An economic growth that is sustained on an upswing, coupled with various improvements in budget management, continues to encourage investor confidence in us. The World Bank ranks Indonesia as one of the highest ranked countries in the Top Improvers for ease of doing business and lifted Indonesia’s ranking from 106th to 91st in the Ease of Doing Business index for 2017.

In May 2017, the Standard & Poor’s rating agency upgraded Indonesia’s sovereign credit rating to investment grade. Previously, Fitch and Moody’s also raised the outlook for the investment grade rating of Indonesia’s sovereign credit, from stable to positive, concurrently with macroeconomic stability and improved national economic resilience. With these international recognitions, for the first time, Indonesia acquires the rank of investment grade from all the major rating agencies since the post-1997 Asian financial crisis.

With the support of infrastructure improvements and the logistics of the people’s goods supply, as well as the close cooperation between the Government and the Bank of Indonesia, the inflation rate has been kept in check at 3.35 percent in 2015 and 3.02 percent in 2016. Consequently, the people’s purchasing power could be maintained. Inflation control continues to be maintained in 2017, so that until the month of July and through the period preceeding the Eid Al-Fitr, the realized inflation rate could be sustained at a level of 2.60 percent.

In terms of the people’s welfare, the number of poor people continues to decline. In March 2015, the number of poor people totalled 28.59 million people and in March 2017, it decreased to 27.77 million people. Faced with this challenge, the Government will continue to exert its maximum efforts to accelerate the reduction of the number of poor people through a number of innovative programmes on poverty alleviation and social protection.

The inequality between the rich and poor people also displays a decrease. This is evident from the Gini Ratio index that dropped from 0.408 in March 2015 to 0.393 in March 2017. Moreover, the unemployment rate also fell from 5.81 percent in February 2015 to 5.33 percent in February 2017.

The measures to improve the budgeting process are also carried out more comprehensively and take into account various perspectives. In the State Revenues sector, from July 2016 to March 2017, the Government implemented a tax amnesty programme to increase the state revenues, expand taxation databases, and also prepare Indonesia to enter an era of global information disclosure with the application of the Automatic Exchange of Information (AEOI).

On this occasion, I would like to express my gratitude to the House of Representatives for its support in passing Government Regulation in Lieu of Law Number 1 of 2017 on the Access to Financial Information for Taxation Purposes, in the context of the Automatic Exchange of Information.
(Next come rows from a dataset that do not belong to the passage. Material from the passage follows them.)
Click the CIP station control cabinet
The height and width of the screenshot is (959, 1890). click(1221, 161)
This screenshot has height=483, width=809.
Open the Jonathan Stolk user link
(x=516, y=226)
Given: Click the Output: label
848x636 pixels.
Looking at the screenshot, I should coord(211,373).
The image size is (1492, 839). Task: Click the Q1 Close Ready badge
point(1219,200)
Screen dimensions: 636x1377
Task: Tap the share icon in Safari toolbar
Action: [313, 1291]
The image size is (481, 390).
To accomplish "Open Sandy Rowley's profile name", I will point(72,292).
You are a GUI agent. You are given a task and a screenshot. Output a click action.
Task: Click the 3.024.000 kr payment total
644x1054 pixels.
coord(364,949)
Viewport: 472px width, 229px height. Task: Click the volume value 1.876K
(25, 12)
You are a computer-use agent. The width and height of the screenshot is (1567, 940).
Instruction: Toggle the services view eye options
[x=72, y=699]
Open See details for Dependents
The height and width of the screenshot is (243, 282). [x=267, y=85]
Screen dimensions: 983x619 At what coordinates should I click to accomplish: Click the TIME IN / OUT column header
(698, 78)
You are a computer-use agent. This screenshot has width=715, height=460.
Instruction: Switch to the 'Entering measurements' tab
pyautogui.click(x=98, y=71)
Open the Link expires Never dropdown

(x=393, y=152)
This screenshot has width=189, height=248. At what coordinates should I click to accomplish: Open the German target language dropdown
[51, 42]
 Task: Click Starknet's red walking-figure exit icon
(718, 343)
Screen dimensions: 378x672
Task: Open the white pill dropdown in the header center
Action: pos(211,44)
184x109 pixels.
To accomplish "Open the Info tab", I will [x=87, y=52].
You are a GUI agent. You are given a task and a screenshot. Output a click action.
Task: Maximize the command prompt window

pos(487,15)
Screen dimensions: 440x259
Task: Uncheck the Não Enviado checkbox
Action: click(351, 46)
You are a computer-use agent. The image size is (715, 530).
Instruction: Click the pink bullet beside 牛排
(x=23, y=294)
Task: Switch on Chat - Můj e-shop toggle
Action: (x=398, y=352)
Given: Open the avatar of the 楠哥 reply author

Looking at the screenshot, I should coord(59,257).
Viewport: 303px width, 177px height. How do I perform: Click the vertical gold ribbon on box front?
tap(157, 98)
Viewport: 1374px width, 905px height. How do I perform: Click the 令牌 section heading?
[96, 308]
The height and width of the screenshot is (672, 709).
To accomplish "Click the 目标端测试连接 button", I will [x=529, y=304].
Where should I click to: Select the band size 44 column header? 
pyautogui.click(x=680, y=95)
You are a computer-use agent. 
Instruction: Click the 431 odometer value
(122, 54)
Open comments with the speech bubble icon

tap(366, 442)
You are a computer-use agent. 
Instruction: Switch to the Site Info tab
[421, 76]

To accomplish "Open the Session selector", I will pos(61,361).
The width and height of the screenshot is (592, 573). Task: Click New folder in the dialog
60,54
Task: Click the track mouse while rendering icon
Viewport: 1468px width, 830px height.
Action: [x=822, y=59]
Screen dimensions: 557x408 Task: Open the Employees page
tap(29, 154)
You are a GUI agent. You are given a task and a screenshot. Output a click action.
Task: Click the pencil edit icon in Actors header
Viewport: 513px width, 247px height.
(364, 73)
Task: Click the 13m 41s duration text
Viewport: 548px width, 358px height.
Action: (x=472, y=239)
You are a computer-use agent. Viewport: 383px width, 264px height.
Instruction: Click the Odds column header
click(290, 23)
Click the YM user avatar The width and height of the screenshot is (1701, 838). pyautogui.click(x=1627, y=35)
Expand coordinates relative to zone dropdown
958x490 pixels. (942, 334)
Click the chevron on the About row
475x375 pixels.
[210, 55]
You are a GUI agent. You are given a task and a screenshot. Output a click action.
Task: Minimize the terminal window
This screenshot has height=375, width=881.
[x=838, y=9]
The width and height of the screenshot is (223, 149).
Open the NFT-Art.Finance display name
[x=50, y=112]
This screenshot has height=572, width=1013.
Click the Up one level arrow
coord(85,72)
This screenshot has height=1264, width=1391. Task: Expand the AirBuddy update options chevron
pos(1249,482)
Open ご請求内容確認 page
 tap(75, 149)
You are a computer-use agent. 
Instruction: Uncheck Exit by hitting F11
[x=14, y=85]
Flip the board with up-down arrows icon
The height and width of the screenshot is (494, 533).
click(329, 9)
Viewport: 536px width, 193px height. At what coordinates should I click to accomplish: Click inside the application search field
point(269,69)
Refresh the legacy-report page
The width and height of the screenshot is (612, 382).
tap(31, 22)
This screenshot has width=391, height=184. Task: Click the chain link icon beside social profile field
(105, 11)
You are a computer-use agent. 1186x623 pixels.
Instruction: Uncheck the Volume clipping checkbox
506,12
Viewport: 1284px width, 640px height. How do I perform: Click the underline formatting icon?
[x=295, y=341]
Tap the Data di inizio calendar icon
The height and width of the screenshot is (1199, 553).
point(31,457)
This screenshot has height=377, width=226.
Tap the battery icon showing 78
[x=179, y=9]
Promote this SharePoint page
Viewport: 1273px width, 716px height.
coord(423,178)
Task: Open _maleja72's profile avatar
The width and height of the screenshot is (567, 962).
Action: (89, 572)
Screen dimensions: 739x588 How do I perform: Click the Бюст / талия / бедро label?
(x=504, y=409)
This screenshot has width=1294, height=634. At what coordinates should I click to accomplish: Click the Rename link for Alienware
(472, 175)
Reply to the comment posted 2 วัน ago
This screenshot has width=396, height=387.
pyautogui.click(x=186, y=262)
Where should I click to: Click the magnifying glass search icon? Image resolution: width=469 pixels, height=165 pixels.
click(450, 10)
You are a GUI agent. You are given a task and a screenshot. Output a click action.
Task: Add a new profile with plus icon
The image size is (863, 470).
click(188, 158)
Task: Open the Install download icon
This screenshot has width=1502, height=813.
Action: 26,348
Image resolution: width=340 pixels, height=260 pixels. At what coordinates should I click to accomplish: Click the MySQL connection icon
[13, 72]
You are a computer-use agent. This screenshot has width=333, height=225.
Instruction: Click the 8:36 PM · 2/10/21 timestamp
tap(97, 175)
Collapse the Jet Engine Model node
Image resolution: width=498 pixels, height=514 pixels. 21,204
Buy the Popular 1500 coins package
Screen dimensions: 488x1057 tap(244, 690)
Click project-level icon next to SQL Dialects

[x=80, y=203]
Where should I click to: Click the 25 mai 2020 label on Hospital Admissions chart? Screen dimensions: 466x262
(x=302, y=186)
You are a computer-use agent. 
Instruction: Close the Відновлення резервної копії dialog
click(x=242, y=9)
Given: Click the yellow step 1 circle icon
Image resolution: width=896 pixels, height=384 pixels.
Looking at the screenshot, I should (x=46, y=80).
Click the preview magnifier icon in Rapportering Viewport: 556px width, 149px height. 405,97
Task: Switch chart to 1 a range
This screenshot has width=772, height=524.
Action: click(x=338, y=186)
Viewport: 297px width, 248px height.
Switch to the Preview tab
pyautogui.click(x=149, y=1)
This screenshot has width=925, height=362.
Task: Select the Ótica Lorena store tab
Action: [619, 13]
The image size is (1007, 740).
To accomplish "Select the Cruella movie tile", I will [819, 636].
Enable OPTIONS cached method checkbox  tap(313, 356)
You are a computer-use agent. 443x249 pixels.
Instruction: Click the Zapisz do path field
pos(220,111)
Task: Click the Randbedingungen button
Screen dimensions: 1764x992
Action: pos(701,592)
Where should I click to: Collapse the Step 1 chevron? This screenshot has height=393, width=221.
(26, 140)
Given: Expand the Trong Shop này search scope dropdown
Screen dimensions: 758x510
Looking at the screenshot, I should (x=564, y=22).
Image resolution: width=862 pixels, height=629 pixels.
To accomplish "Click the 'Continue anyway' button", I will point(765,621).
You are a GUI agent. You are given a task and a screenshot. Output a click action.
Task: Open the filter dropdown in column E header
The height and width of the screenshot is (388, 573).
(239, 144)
With the approval of the Government Regulation on AEOI, Indonesia has thus acquired a legislative framework comparable to that of more than 100 countries committed to the AEOI. Indonesia will reap the benefits from inter-state taxation information exchange, which will be very useful to enhancing the efforts to extensify our tax revenues.

The Government would also like to express its gratitude for the awareness of the people in joining the tax amnesty programme, which reflects the sense of justice for all the people. Until the conclusion of the programme, the tax amnesty managed to be joined by 973.4 thousand taxpayers with a total repatriated funds amounting to Rp115.9 trillion. Based on the wealth data disclosure, the tax amnesty programme in Indonesia became one of the highest in the world with a total achievement of Rp4,884.2 trillion, consisting of domestic wealth declaration totaling Rp3,700.8 trillion, overseas wealth declaration totaling Rp1,036.7 trillion, and assets repatriation totaling Rp146.7 trillion. Subsequently, this Tax Awareness must be followed by the obligation to pay taxes compliantly in the future. The awareness of the citizens to pay taxes will make the Unitary State of the Republic of Indonesia strong and prosperous.

In the Central Government Expenditures sector, improvements are made by increasing the quality of the expenditures as well as the budget. The increase in expenditures is aimed at financing priority programmes, in particular infrastructure development, in order to increase inter-regional connectivity and support economic growth, in order to absorb labour force and reduce poverty as well as inequality.

A number of output targets in the infrastructure sector have been achieved in the period of 2015-2016. The road construction and national roads capacity expansion totaling a length of 7 thousand kilometres, the construction completion of 4 new airports, as well as the construction of new railways for a distance of 199.6 spoor kilometres are expected to open a wider access to the economy. In addition, the Government also focuses on the provision of housing for low income people through the construction and quality improvement of Low-Cost Apartments (Rumah Susun), Special Housing (Rumah Khusus), and Self-Help Housing (Rumah Swadaya) totaling 210.5 thousand units.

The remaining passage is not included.